_Exercise objective_
Pick up the article about the 1999 Tamil film Kanave Kalayadhe after its final sentence and keep writing it.

_Extracted text_
════════

Kanave Kalayadhe  () is a 1999 Indian Tamil-language romantic drama film directed by V Gowthaman. The film stars Murali and Simran. Simran played a dual role for the first time in her career. The score and soundtrack was composed by Deva. It was produced by Sivasakthi Movie Makers. The film opened on 6 August 1999 to mixed reviews from critics.

Plot 
Anand and Amritha are lovers living in Chandigarh. While Amrita is a Punjabi, Anand is a Tamilian. In order to seek the approval of Amrita's parents for their marriage, Anand goes to Amrita's home in Punjab. However, before they can unite, Amritha and her family die in a bomb blast. Unable to bear the separation, Anand goes into depression. His friends take him to Chennai with the hope that he will start life afresh. There, life throws a googly at him when he sees Saradha, Amrita's lookalike. After the initial hiccups, Anand and Saradha fall in love with each other and decide to get married. But at this point, Anand learns that Shekhar, Sharada's old lover, is still waiting for her. How is Anand going to handle this strange game of fate?

════════

_Extracted information_

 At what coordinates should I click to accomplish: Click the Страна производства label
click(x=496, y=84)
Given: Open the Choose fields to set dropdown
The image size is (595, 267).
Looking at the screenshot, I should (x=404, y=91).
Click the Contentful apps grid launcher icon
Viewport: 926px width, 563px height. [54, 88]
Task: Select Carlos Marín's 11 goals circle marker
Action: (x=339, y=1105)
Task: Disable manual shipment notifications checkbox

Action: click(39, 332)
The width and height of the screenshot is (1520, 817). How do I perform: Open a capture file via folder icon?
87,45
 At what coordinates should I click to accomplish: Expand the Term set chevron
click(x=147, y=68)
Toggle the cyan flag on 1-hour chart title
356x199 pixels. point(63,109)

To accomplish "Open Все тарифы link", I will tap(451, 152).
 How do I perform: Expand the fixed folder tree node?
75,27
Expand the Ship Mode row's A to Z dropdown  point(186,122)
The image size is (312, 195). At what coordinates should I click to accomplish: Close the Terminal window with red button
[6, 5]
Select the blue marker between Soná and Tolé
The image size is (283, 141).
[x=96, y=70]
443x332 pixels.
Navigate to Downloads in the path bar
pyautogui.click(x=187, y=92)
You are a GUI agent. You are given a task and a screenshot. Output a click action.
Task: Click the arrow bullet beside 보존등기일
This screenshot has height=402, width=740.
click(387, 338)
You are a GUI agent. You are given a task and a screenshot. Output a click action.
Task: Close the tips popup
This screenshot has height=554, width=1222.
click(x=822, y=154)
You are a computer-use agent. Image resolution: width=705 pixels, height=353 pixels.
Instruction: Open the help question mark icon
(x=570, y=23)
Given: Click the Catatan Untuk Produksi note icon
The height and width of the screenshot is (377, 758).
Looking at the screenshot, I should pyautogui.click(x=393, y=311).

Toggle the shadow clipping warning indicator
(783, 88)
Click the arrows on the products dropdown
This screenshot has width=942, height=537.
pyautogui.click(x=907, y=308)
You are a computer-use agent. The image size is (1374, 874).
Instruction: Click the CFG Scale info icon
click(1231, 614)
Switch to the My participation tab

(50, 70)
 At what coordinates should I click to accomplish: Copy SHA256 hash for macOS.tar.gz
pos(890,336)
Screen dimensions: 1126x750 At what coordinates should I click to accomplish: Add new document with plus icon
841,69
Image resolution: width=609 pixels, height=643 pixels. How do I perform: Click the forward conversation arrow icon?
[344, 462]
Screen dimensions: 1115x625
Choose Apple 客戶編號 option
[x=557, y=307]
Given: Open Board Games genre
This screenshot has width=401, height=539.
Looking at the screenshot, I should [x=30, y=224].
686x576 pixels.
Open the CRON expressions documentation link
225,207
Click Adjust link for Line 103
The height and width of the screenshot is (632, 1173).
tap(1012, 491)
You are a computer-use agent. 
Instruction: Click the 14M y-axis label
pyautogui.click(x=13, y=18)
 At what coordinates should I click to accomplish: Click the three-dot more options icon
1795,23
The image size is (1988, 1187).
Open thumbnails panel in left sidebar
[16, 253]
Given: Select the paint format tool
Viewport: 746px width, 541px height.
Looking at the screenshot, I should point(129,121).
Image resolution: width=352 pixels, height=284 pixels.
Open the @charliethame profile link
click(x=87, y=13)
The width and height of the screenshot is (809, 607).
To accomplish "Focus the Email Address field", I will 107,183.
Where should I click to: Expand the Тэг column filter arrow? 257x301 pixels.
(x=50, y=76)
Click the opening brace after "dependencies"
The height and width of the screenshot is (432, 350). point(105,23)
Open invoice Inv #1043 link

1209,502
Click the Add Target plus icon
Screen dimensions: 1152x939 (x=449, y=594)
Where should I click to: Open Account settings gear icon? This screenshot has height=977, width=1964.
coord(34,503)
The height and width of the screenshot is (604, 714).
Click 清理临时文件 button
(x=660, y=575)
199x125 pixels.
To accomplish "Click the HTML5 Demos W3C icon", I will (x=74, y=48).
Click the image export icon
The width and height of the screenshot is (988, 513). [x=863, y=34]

════════

_Exercise response_
Cast 

Murali as Anand
Simran in a dual role as:
Amrita (Punjabi) (voiced by Savitha Reddy)
Saradha (Tamilian) (voiced by Sreeja Ravi)
Delhi Ganesh as Saradha's father
Chinni Jayanth as Pavadarayan
Charle as Paneer
Dhamu as Selvam
Shakti Kumar as Shekhar
Rajeev as Manager
Kovai Sarala as Kayal Vizhi
Ponnambalam as Fighter
Sabitha Anand as Manager's wife
Yograj Singh as Sardhaji
Ramji in a special appearance

Production
The film was shot in locations including the Golden Temple in Amritsar, Jallianwala Bagh, the rock gardens in Chandigarh, the Wagah border and Ananthpur Sahib. Shooting coincided with the celebrations of the 300th anniversary of the founding of the Khalsa Panth.

Soundtrack 

These 6 songs in Kanave Kalayadhe are composed by Deva and lyrics by Vaali, Vairamuthu and Ponniyin Selvan.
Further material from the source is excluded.